I am very pleased to contribute my tiny effort to the process of
making Linux better ;-)
>
> > I am trying to reproduce the bug on my bare metal x86_64 machines in
> > the coming days, and am also trying to work with Mr Menzel after he
> > comes back to the office.
>
> This URL used to allow community members such as yourself to request
> access to Power systems: https://osuosl.org/services/powerdev/
I have filled the request form on
https://osuosl.org/services/powerdev/ and now wait for them to deploy
the environment for me.

Thanks again
Zhouyi
>
> In case that helps.
>
>                                                         Thanx, Paul
>
> > Thanks
> > Zhouyi
> > >
> > >                                                         Thanx, Paul
> > >
> > > > > >>> But ops is assigned the value of sit_link_ops in function sit_init_net
> > > > > >>> line 1917, so I guess something must happened between the calls.
> > > > > >>>
> > > > > >>> Do we have KASAN in IBM machine? would KASAN help us find out what
> > > > > >>> happened in between?
> > > > > >>
> > > > > >> Unfortunately, KASAN is not support on Power, I have, as far as I can
> > > > > >> see. From `arch/powerpc/Kconfig`:
> > > > > >>
> > > > > >>           select HAVE_ARCH_KASAN                  if PPC32 && PPC_PAGE_SHIFT <= 14
> > > > > >>           select HAVE_ARCH_KASAN_VMALLOC          if PPC32 && PPC_PAGE_SHIFT <= 14
> > > > > >>
> > > > > > en, agree, I invoke "make  menuconfig  ARCH=powerpc
> > > > > > CC=powerpc64le-linux-gnu-gcc-9 CROSS_COMPILE=powerpc64le-linux-gnu- -j
> > > > > > 16", I can't find KASAN under Memory Debugging, I guess we should find
> > > > > > the bug by bisecting instead.
> > > > >
> > > > > I do not know, if it is a regression, as it was the first time I tried
> > > > > to run a Linux kernel built with rcutorture on real hardware.

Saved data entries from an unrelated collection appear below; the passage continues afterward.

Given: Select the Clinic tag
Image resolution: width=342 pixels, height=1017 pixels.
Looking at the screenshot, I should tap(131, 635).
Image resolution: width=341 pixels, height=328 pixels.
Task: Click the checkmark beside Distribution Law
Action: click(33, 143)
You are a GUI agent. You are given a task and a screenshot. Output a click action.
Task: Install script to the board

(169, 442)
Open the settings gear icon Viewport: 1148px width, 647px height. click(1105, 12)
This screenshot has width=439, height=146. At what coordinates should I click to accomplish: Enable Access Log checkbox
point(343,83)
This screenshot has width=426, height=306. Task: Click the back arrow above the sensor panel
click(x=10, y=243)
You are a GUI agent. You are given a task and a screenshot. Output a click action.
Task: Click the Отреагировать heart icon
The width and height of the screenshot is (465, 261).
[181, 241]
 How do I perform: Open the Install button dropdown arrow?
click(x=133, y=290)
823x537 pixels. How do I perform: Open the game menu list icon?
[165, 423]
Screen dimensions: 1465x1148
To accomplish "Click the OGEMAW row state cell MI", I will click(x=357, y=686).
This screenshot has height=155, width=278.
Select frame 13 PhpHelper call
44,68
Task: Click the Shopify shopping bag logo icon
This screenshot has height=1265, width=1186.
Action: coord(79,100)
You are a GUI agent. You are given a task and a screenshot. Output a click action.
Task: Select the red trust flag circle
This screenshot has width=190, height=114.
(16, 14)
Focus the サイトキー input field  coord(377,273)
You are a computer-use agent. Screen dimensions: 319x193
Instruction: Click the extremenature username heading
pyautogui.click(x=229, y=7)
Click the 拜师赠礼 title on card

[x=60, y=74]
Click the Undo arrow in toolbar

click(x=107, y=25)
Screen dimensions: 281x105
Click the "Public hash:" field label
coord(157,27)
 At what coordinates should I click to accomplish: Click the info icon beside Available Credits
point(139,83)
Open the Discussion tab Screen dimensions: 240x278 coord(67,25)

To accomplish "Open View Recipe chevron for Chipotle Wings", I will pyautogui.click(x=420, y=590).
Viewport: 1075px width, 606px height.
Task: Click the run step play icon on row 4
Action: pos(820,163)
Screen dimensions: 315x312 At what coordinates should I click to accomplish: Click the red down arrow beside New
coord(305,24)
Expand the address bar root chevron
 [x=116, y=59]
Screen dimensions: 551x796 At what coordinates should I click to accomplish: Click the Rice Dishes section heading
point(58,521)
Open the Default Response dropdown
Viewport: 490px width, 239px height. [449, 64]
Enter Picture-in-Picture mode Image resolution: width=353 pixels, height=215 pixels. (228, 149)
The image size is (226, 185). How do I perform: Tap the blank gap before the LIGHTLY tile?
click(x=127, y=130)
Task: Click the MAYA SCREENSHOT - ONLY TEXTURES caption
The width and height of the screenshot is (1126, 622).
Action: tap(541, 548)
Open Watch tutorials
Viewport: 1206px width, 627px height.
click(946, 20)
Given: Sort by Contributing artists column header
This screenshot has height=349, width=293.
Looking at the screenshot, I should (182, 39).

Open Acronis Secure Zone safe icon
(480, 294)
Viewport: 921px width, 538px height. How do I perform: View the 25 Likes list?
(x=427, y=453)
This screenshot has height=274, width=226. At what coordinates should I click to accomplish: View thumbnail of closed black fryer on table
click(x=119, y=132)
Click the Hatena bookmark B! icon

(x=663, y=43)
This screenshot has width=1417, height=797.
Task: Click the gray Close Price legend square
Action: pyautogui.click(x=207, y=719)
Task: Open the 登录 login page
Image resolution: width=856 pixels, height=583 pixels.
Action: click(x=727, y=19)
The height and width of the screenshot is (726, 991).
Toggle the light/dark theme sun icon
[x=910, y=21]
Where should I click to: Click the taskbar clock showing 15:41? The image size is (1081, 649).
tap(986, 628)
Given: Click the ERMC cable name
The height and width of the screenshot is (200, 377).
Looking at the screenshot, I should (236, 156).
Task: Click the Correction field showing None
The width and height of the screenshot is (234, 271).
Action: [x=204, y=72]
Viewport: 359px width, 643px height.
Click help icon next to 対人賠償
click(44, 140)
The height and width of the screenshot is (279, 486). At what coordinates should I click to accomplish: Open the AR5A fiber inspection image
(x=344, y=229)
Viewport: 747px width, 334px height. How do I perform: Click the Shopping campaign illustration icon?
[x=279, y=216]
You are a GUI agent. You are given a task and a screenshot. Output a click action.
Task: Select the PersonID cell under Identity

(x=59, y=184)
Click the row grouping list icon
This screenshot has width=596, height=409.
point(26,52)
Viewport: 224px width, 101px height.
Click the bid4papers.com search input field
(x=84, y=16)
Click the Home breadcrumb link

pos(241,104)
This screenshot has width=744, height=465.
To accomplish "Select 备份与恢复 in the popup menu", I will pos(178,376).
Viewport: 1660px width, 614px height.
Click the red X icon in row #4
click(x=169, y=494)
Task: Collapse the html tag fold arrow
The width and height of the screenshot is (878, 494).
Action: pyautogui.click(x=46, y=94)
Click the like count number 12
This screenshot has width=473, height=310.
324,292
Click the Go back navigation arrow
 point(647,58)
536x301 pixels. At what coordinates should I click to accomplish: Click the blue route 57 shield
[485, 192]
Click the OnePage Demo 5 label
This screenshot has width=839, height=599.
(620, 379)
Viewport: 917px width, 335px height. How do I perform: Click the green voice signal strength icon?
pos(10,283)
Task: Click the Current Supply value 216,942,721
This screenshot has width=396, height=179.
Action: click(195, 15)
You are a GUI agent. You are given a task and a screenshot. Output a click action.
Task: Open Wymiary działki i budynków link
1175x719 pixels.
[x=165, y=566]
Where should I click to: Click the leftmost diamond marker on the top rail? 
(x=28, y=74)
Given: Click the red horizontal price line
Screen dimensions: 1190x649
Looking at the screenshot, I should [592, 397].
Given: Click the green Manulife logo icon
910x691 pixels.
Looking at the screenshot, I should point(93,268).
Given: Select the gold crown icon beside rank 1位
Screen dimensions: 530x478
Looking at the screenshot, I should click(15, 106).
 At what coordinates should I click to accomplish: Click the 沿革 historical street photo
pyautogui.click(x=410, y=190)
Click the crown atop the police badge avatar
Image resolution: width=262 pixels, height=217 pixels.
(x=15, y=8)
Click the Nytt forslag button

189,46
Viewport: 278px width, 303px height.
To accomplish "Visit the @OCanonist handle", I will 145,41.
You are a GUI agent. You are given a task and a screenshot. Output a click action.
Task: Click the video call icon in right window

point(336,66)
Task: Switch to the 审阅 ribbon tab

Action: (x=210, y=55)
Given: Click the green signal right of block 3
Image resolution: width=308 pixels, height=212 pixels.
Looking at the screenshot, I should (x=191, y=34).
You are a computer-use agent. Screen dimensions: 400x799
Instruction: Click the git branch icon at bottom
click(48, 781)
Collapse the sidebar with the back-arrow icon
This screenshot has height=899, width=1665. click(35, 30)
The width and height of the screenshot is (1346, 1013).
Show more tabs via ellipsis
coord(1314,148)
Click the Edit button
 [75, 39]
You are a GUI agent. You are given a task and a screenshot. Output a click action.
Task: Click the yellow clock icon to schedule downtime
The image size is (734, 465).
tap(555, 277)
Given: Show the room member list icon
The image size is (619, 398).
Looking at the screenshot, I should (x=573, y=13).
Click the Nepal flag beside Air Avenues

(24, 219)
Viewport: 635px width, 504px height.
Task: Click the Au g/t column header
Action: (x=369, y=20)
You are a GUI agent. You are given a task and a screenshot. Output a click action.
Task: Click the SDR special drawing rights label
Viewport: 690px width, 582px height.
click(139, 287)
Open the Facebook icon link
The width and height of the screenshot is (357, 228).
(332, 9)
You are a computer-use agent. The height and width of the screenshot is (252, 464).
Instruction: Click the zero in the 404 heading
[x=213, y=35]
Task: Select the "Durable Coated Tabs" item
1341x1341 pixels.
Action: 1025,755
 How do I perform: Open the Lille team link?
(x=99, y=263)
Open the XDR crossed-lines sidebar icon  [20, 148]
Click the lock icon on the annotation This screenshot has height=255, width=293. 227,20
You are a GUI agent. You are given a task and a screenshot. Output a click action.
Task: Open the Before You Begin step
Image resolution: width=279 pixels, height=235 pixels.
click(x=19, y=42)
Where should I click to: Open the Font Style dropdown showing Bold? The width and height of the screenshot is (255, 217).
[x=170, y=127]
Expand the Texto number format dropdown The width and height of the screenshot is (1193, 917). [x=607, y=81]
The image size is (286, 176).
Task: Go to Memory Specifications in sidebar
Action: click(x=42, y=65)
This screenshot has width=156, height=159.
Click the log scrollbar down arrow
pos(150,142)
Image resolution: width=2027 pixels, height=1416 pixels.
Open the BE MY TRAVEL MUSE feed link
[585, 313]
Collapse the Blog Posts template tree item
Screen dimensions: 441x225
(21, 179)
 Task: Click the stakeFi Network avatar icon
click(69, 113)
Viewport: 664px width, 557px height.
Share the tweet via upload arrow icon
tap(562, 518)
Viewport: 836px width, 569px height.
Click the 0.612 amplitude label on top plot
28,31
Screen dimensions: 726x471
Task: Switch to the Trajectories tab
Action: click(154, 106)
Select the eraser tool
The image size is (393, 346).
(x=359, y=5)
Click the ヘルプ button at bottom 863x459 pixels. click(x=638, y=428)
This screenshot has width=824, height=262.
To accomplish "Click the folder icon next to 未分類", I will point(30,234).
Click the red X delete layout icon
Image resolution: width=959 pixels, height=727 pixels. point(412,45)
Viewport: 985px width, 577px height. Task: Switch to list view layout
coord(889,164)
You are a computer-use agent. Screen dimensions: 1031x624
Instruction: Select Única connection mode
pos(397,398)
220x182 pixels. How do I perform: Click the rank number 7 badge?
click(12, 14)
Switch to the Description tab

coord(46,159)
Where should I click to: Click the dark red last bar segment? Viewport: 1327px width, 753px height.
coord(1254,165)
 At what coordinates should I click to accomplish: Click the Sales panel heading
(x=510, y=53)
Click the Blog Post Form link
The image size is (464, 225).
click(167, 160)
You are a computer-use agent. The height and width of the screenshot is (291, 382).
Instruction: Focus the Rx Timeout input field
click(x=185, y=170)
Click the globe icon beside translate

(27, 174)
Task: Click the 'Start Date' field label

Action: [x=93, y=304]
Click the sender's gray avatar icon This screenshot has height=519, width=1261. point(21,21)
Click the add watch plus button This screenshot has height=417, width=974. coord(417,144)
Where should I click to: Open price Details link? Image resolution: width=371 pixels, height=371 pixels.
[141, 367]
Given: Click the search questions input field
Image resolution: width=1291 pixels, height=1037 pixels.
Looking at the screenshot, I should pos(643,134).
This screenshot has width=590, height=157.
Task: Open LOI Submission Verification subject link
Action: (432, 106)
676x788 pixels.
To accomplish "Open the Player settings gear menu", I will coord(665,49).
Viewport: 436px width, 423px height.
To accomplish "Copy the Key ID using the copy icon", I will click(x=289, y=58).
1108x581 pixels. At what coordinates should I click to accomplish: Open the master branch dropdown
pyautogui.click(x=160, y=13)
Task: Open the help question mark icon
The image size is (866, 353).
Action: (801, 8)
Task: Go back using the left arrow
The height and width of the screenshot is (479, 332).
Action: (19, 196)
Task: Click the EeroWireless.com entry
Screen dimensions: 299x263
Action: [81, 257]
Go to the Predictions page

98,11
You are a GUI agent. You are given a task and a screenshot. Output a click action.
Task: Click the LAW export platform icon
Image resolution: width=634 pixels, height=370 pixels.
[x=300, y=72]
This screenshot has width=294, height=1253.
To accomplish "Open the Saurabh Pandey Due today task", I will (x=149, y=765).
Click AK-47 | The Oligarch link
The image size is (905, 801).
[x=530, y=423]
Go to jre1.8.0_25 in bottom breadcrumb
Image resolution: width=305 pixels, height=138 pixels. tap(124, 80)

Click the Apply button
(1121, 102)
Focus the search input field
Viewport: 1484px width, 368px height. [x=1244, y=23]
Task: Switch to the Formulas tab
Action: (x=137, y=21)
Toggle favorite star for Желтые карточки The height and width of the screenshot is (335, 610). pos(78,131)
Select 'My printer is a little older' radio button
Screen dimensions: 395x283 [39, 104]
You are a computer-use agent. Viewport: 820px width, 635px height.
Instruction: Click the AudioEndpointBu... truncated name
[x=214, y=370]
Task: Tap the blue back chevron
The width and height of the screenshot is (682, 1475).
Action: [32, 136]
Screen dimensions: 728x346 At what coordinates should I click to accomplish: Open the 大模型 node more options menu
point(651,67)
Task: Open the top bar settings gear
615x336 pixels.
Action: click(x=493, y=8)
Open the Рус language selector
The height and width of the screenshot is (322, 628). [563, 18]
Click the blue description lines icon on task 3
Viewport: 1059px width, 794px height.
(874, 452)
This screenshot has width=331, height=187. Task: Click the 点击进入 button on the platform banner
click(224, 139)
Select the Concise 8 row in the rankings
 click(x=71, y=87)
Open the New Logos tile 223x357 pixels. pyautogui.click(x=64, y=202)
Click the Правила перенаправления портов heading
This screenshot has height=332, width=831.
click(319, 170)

> > > > I tried to add some debug statements to the kernel to locate the bug
> > > > more accurately,  you can try it when you're not busy in the future,
> > > > or just ignore it if the following patch looks not very effective ;-)
> > > > diff --git a/net/core/dev.c b/net/core/dev.c
> > > > index 1baab07820f6..969ac7c540cc 100644
> > > > --- a/net/core/dev.c
> > > > +++ b/net/core/dev.c
> > > > @@ -9707,6 +9707,9 @@ int register_netdevice(struct net_device *dev)
> > > >       *    Prevent userspace races by waiting until the network
> > > >       *    device is fully setup before sending notifications.
> > > >       */
> > > > +    if (dev->rtnl_link_ops)
> > > > +        printk(KERN_INFO "%lx IFLA_INFO_KIND %s %s\n", dev->rtnl_link_ops,
> > > > +               dev->rtnl_link_ops->kind, __FUNCTION__);
> > > >      if (!dev->rtnl_link_ops ||
> > > >          dev->rtnl_link_state == RTNL_LINK_INITIALIZED)
> > > >          rtmsg_ifinfo(RTM_NEWLINK, dev, ~0U, GFP_KERNEL);
> > > > @@ -9788,6 +9791,9 @@ int register_netdev(struct net_device *dev)
> > > >
> > > >      if (rtnl_lock_killable())
> > > >          return -EINTR;
> > > > +    if (dev->rtnl_link_ops)
> > > > +        printk(KERN_INFO "%lx IFLA_INFO_KIND %s %s\n", dev->rtnl_link_ops,
> > > > +               dev->rtnl_link_ops->kind, __FUNCTION__);
> > > >      err = register_netdevice(dev);
> > > >      rtnl_unlock();
> > > >      return err;
> > > > diff --git a/net/core/rtnetlink.c b/net/core/rtnetlink.c
> > > > index e476403231f0..e08986ae6238 100644
> > > > --- a/net/core/rtnetlink.c
> > > > +++ b/net/core/rtnetlink.c
> > > > @@ -520,6 +520,8 @@ static size_t rtnl_link_get_size(const struct
> > > > net_device *dev)
> > > >      if (!ops)
> > > >          return 0;
> > > >
> > > > +    printk(KERN_INFO "%lx IFLA_INFO_KIND %s %s\n", ops,
> > > > +           ops->kind, __FUNCTION__);
> > > >      size = nla_total_size(sizeof(struct nlattr)) + /* IFLA_LINKINFO */
> > > >             nla_total_size(strlen(ops->kind) + 1);  /* IFLA_INFO_KIND */
> > > >
> > > > @@ -1006,6 +1008,9 @@ static size_t rtnl_proto_down_size(const struct
> > > > net_device *dev)
> > > >  static noinline size_t if_nlmsg_size(const struct net_device *dev,
> > > >                       u32 ext_filter_mask)
> > > >  {
> > > > +    if (dev->rtnl_link_ops)
> > > > +        printk(KERN_INFO "%lx IFLA_INFO_KIND  %s %s\n", dev->rtnl_link_ops,
> > > > +               dev->rtnl_link_ops->kind, __FUNCTION__);
> > > >      return NLMSG_ALIGN(sizeof(struct ifinfomsg))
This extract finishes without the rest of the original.